## WORK TO COMPLETE
Put everything from the start of the records down to the line containing "click(181, 351)", both ends included, into a Markdown table with the columns Row and Line, numbering each row and skipping blank lines. Leave the pictures out of the table.

Source data
— Begin —

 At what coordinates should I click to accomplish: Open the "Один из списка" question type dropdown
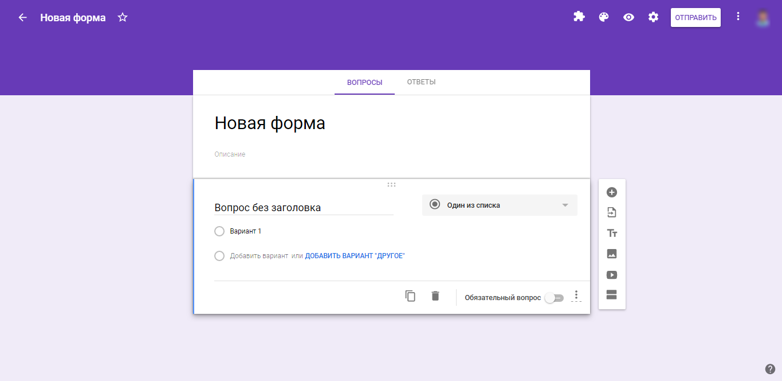(x=500, y=205)
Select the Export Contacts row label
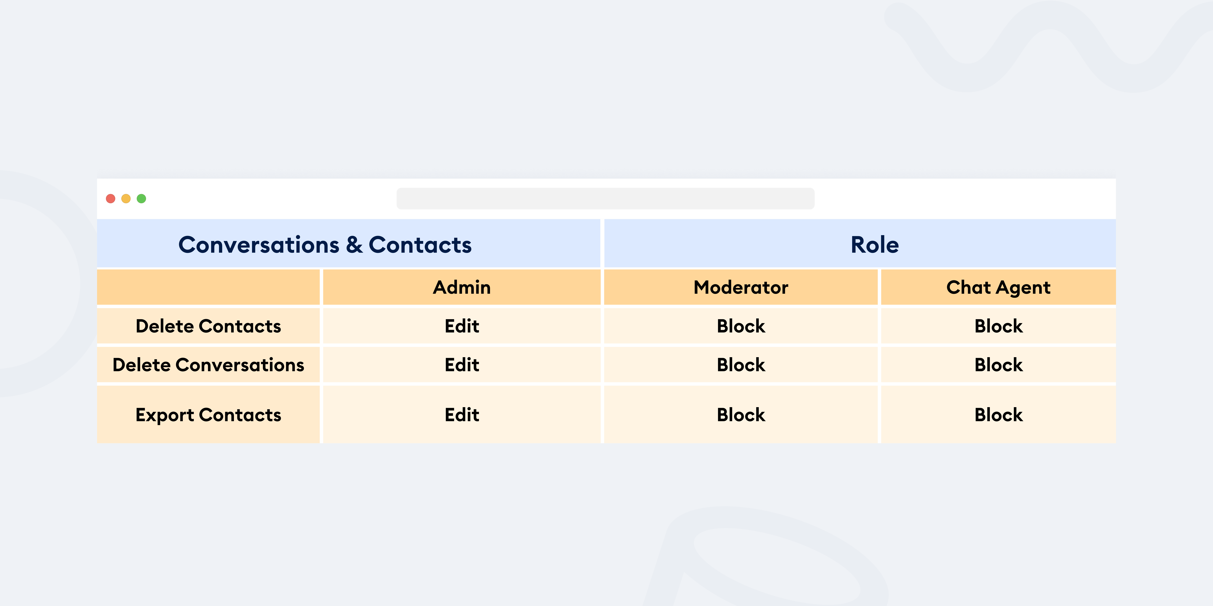The image size is (1213, 606). [208, 415]
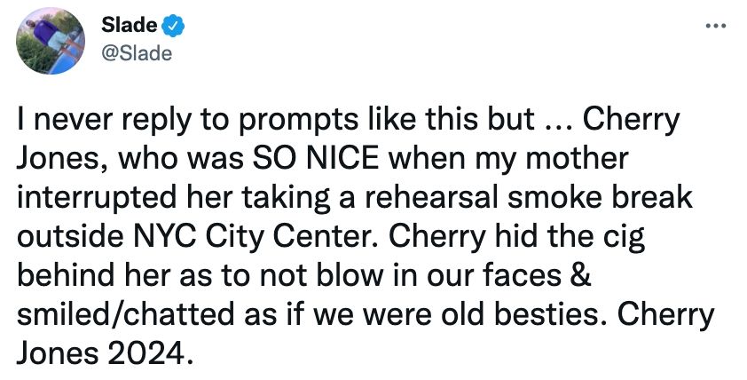The width and height of the screenshot is (747, 380).
Task: Open Slade's round profile picture
Action: (51, 41)
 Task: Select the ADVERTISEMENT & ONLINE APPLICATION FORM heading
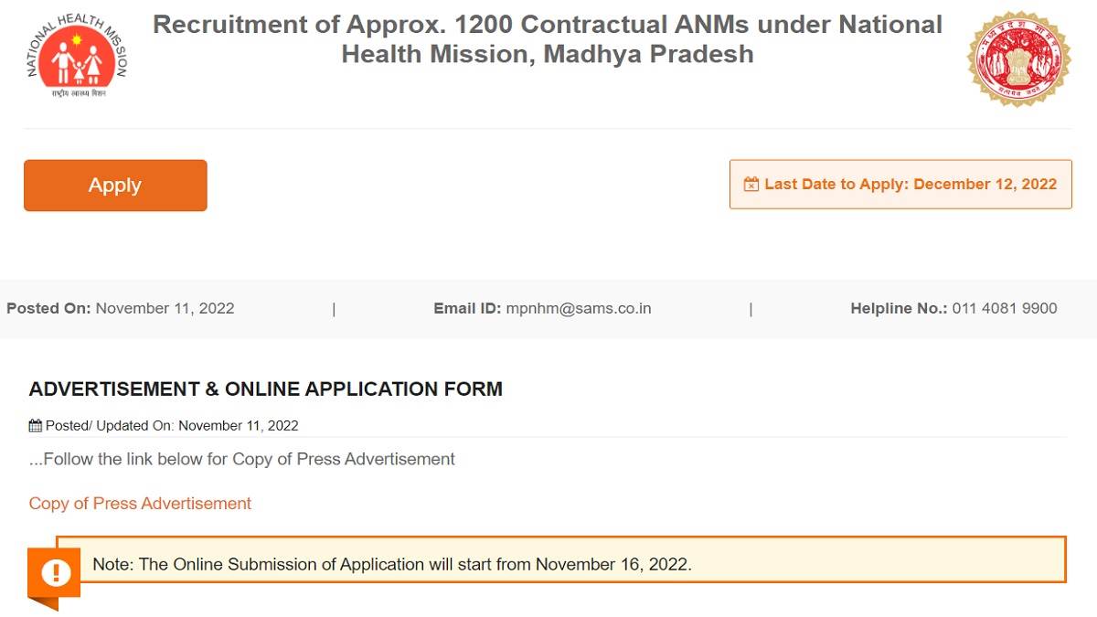pos(266,388)
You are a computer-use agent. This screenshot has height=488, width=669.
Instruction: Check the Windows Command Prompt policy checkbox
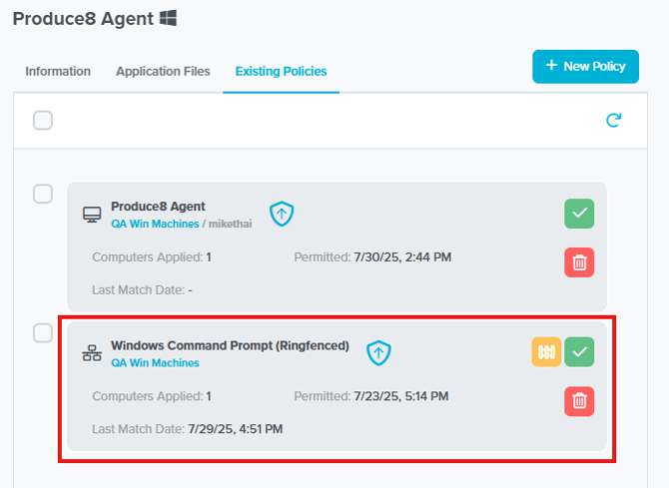click(43, 333)
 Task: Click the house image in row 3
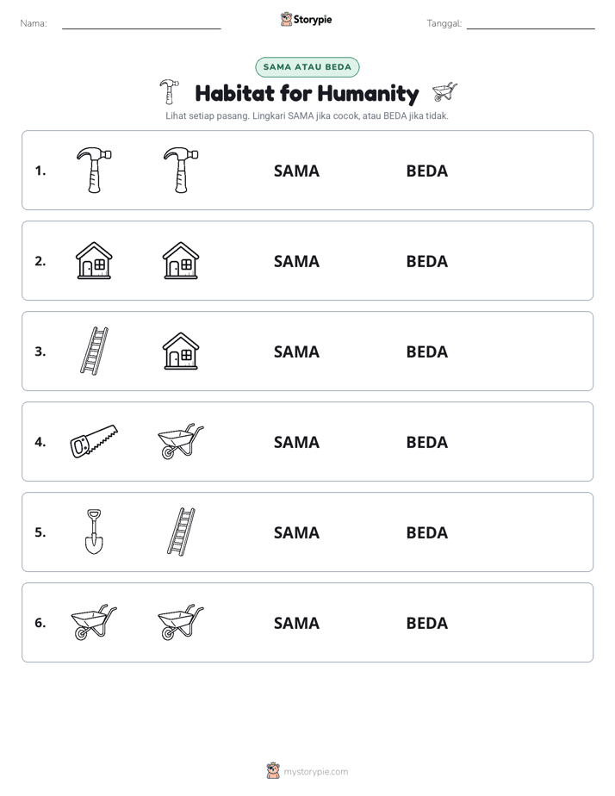click(181, 351)
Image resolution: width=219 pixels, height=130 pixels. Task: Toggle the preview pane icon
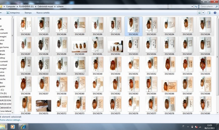click(x=209, y=13)
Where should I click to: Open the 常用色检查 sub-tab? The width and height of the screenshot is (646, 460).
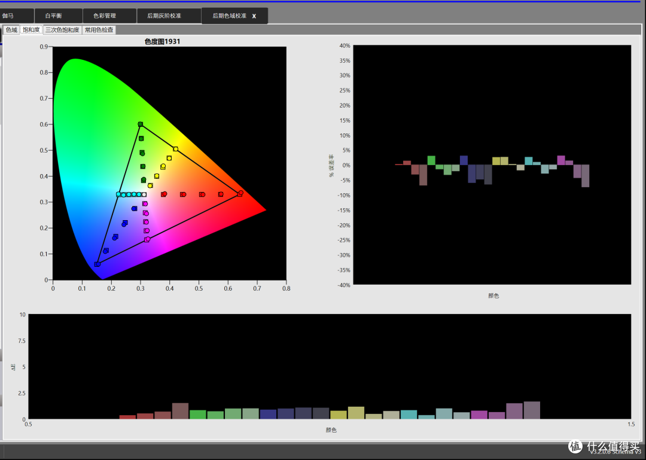[x=99, y=30]
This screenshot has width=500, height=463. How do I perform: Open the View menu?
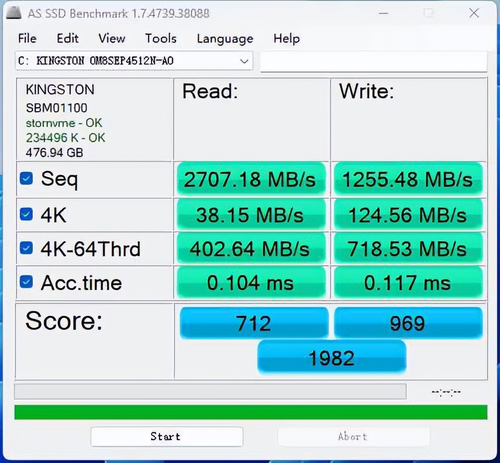pos(110,38)
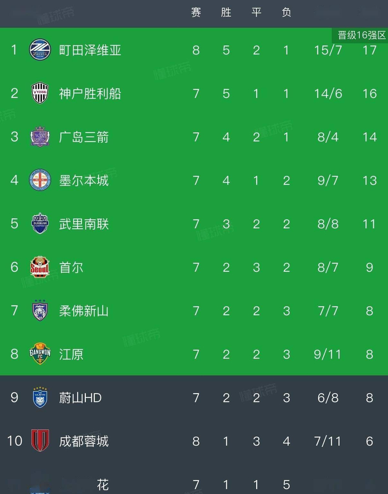Click the FC Seoul (首尔) logo
Viewport: 388px width, 494px height.
tap(40, 267)

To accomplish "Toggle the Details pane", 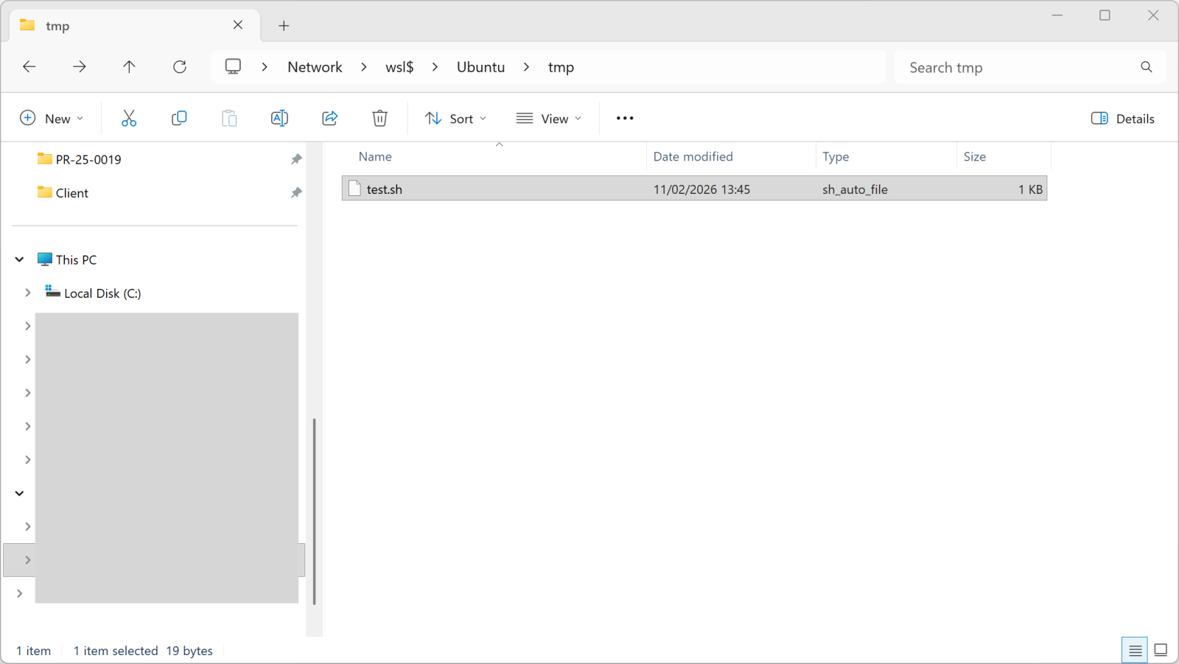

— End —

## FINAL RESULT
| Row | Line |
|---|---|
| 1 |  At what coordinates should I click to accomplish: Open the "Один из списка" question type dropdown |
| 2 | (x=500, y=205) |
| 3 | Select the Export Contacts row label |
| 4 | The image size is (1213, 606). [208, 415] |
| 5 | The width and height of the screenshot is (747, 380). |
| 6 | Task: Open Slade's round profile picture |
| 7 | Action: (51, 41) |
| 8 |  Task: Select the ADVERTISEMENT & ONLINE APPLICATION FORM heading |
| 9 | pos(266,388) |
| 10 | You are a computer-use agent. This screenshot has height=488, width=669. |
| 11 | Instruction: Check the Windows Command Prompt policy checkbox |
| 12 | click(43, 333) |
| 13 |  Task: Click the house image in row 3 |
| 14 | click(181, 351) |